Büyük Demirkazık Doğu Duvarı — 1955 Alman rotası — 29 Temmuz 2020
Yazan: Özcan Kanbur: https://medium.com/@ozcnknbr/b%C3%BCy%C3%BCk-demirkaz%C4%B1k-do%C4%9Fu-duvar%C4%B1-1955-alman-rotas%C4%B1-29-temmuz-2020-471210c0611d
Sanıyorum ki BDK Doğu Duvarı’nın (1955 Alman rotası) hikayesi Eylül 2019’da Mangırcı Mahmuzu rotasını tamamladıktan sonra başlıyor. Biz yine Sumru’yla her fırsat bulduğumuzda yaptığımız gibi bizim için yeni hikayeleri, yeni planları, yeni maceraları tartışırken Doğu duvarı mevzu bahis yapıldı. Açıkçası ben biraz mesafeli yaklaşıyordum. Sanıyorum Sumru da öyle. Çünkü duvar ile ilgili çeşitli olumsuz söylemlerin etkisi altındaydık. Dahası Aladağlar’da yine o zaman karşılaştığımız Mücoyla (Mücahit Bilbay) sohbetimizde rotayı daha yeni tamamlamıştı ve anlattıkları rotaya olan karamsarlığımızı daha da artmıştı.

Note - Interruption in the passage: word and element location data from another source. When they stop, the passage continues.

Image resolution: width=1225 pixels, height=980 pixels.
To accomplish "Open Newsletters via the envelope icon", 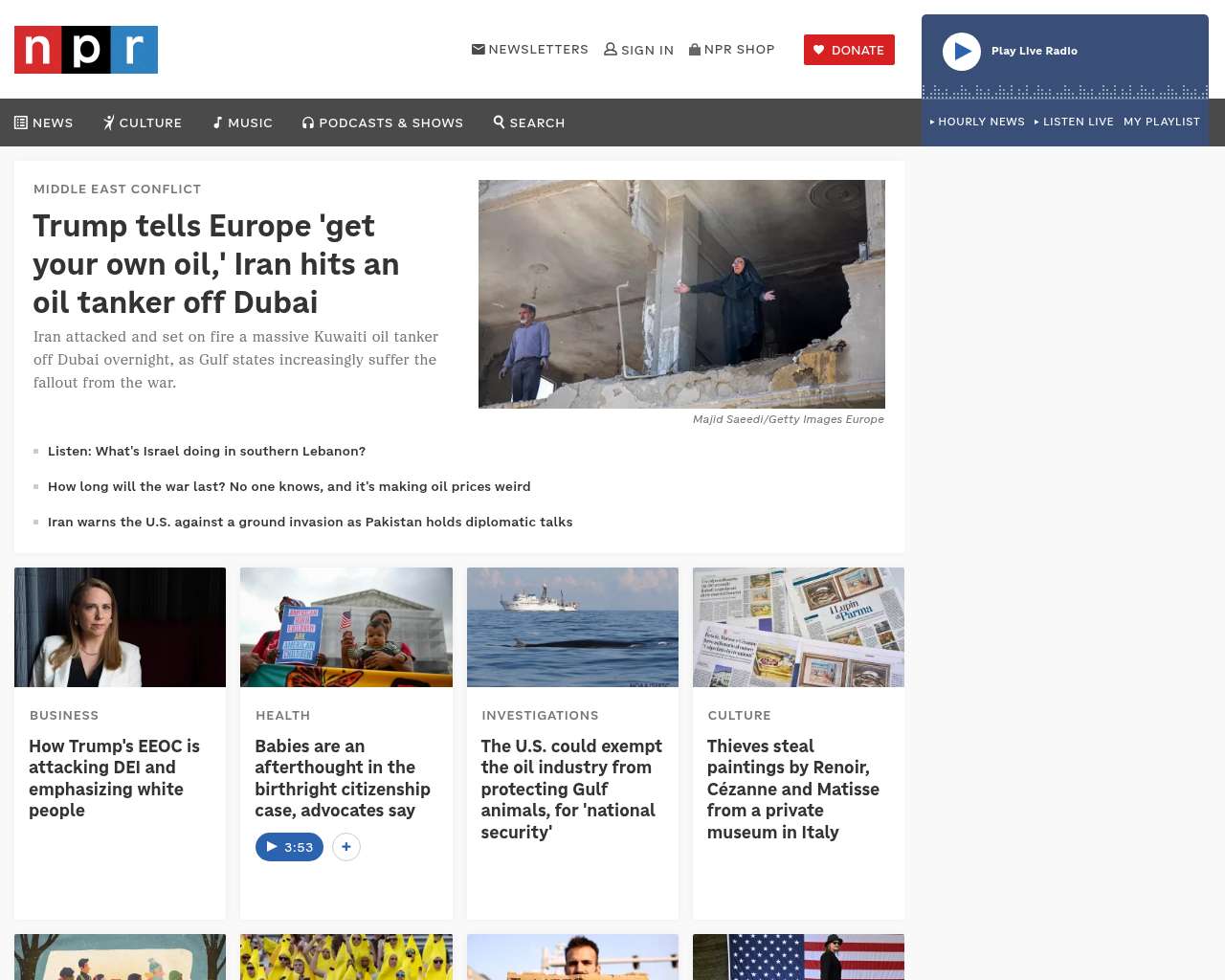I will point(479,49).
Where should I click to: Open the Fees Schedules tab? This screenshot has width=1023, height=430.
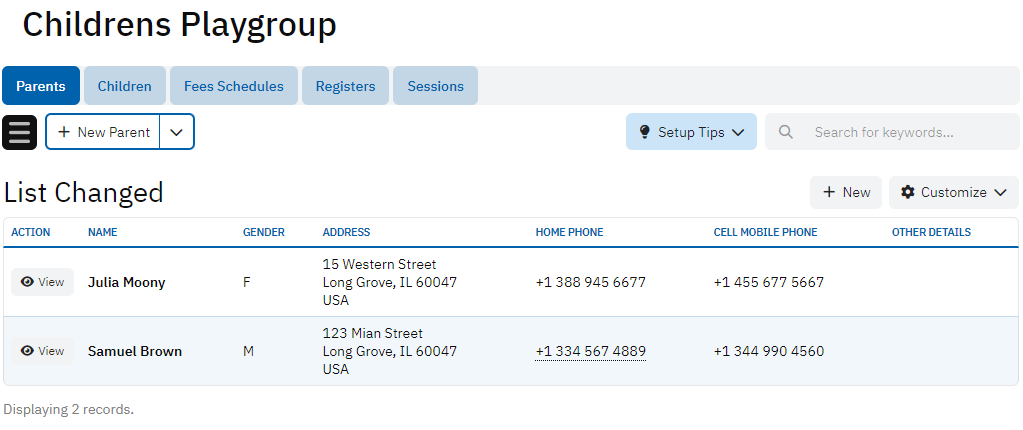click(233, 86)
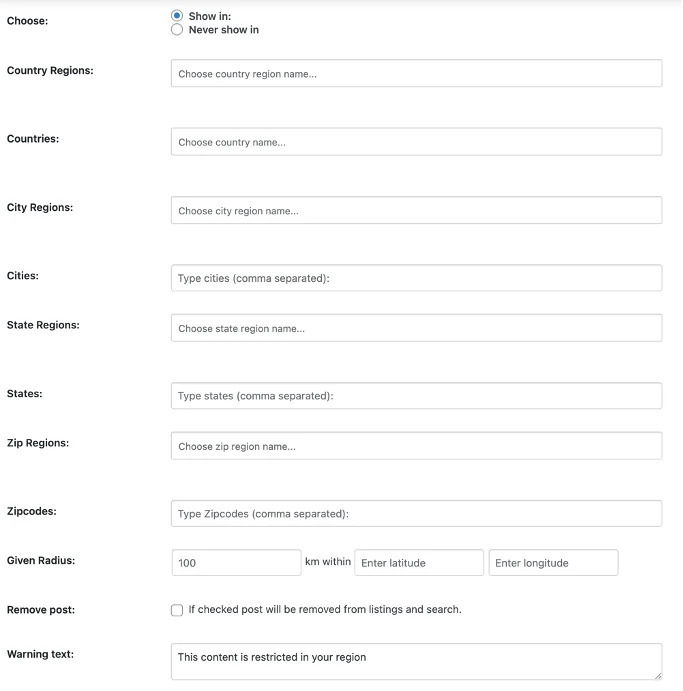Focus the Enter latitude field
The image size is (683, 691).
pyautogui.click(x=418, y=563)
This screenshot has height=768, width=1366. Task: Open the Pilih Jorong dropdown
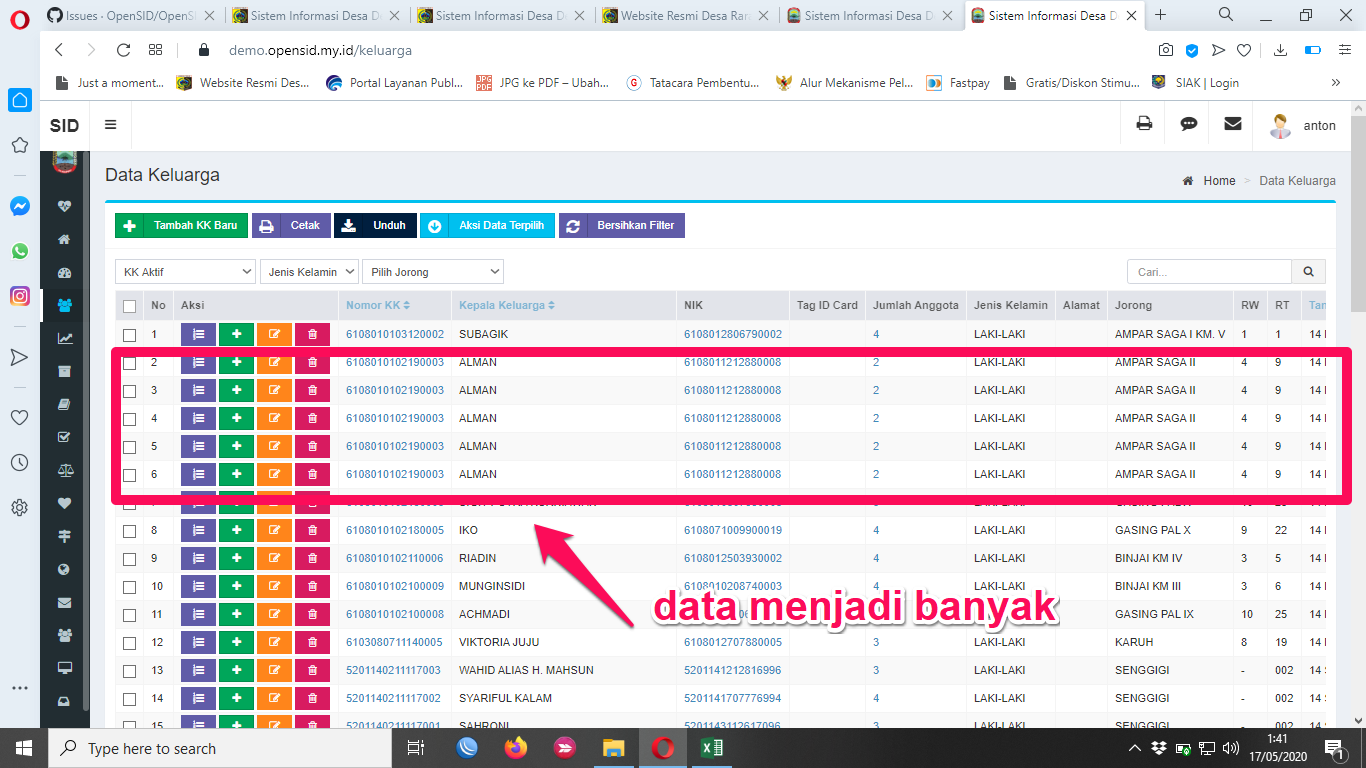click(x=432, y=271)
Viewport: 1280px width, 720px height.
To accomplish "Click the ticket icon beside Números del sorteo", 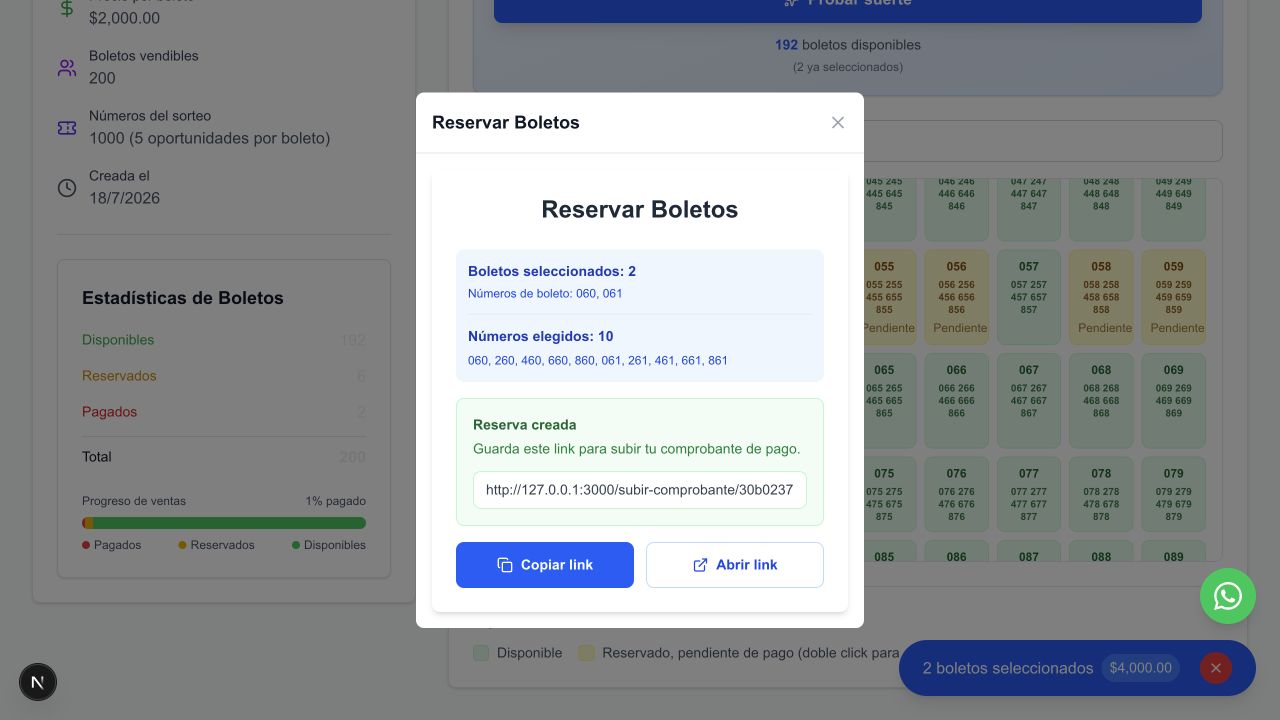I will click(x=67, y=128).
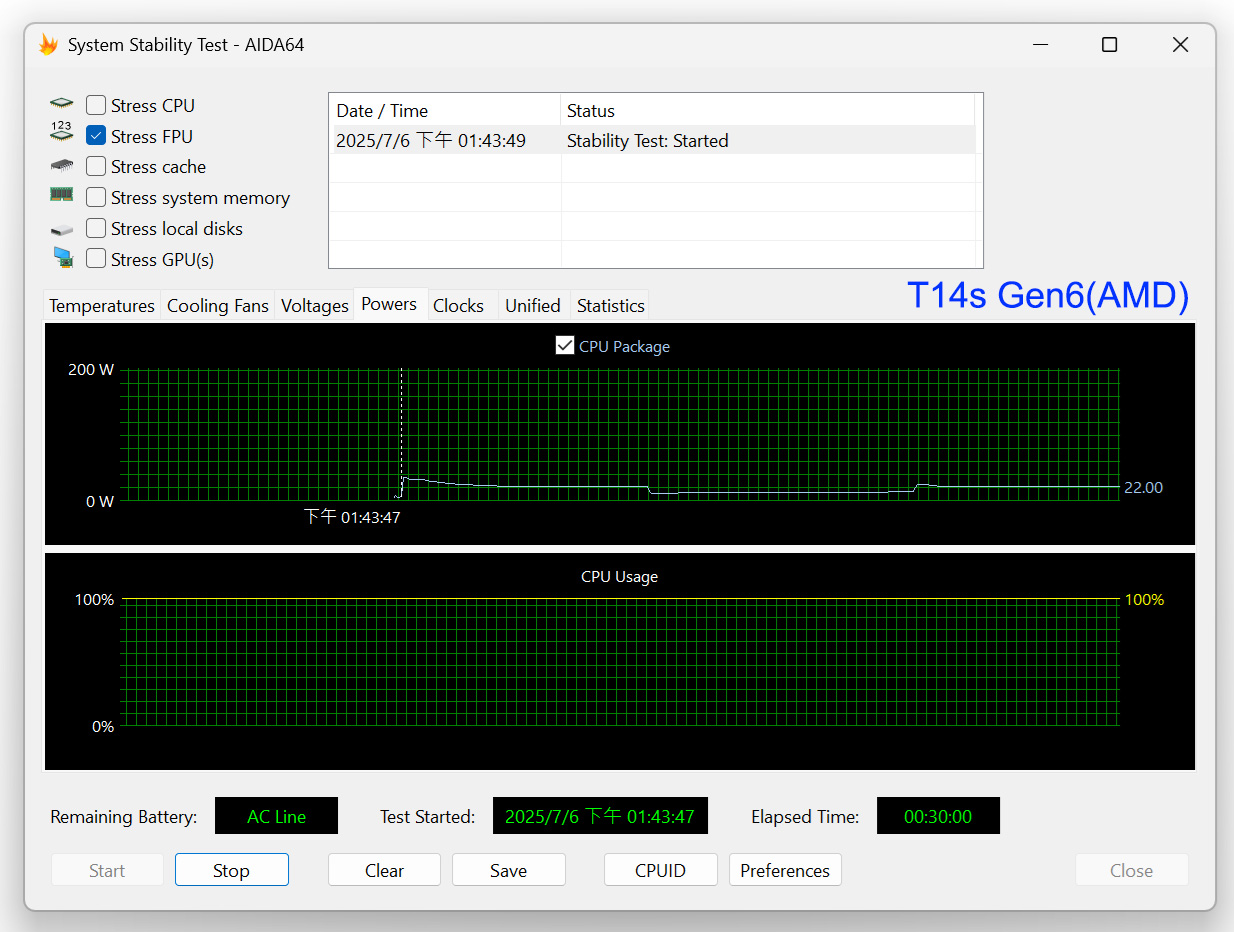Click the cache chip icon
This screenshot has width=1234, height=932.
(x=62, y=166)
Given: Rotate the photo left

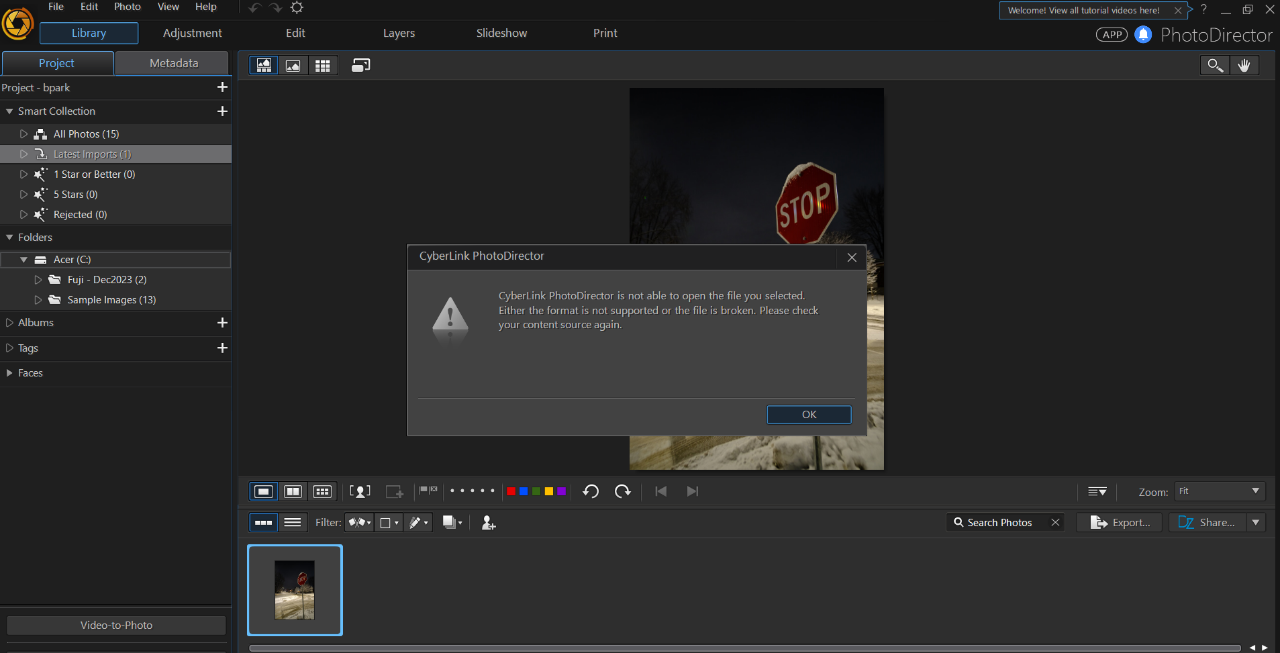Looking at the screenshot, I should point(591,491).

Özcan (Kanbur), Yavuz (Gültekin), Sumru (Tamer). Arkada Demirkazık Doğu Duvarı
Mangırcı Mahmuzu’ndan sonra Sumru’yla epeyce bir süre görüşememiştik. Gel zaman git zaman rota ile ilgili düşüncelerimiz meğerse tam tersine dönmüş. Zannediyorum, Reel Rock 14 sonrası, Şubat 2020, hep birlikte bir şeyler içmek için Beşiktaş’ta her zaman gittiğimiz bardaydık. Sumru’yla da o gün denk gelebilmiştik. Yine tabii yeni şeyler konuşulmaya başlandığı sırada benim aklımdan geçeni Sumru dile getirdi;
-O zaman BDK Doğu?? Ne dersin?
Güldüm tabii benim de tam o anda aklımdan geçiyordu, o söylemese ben yumurtlayacaktım. 😊
Sözleştik.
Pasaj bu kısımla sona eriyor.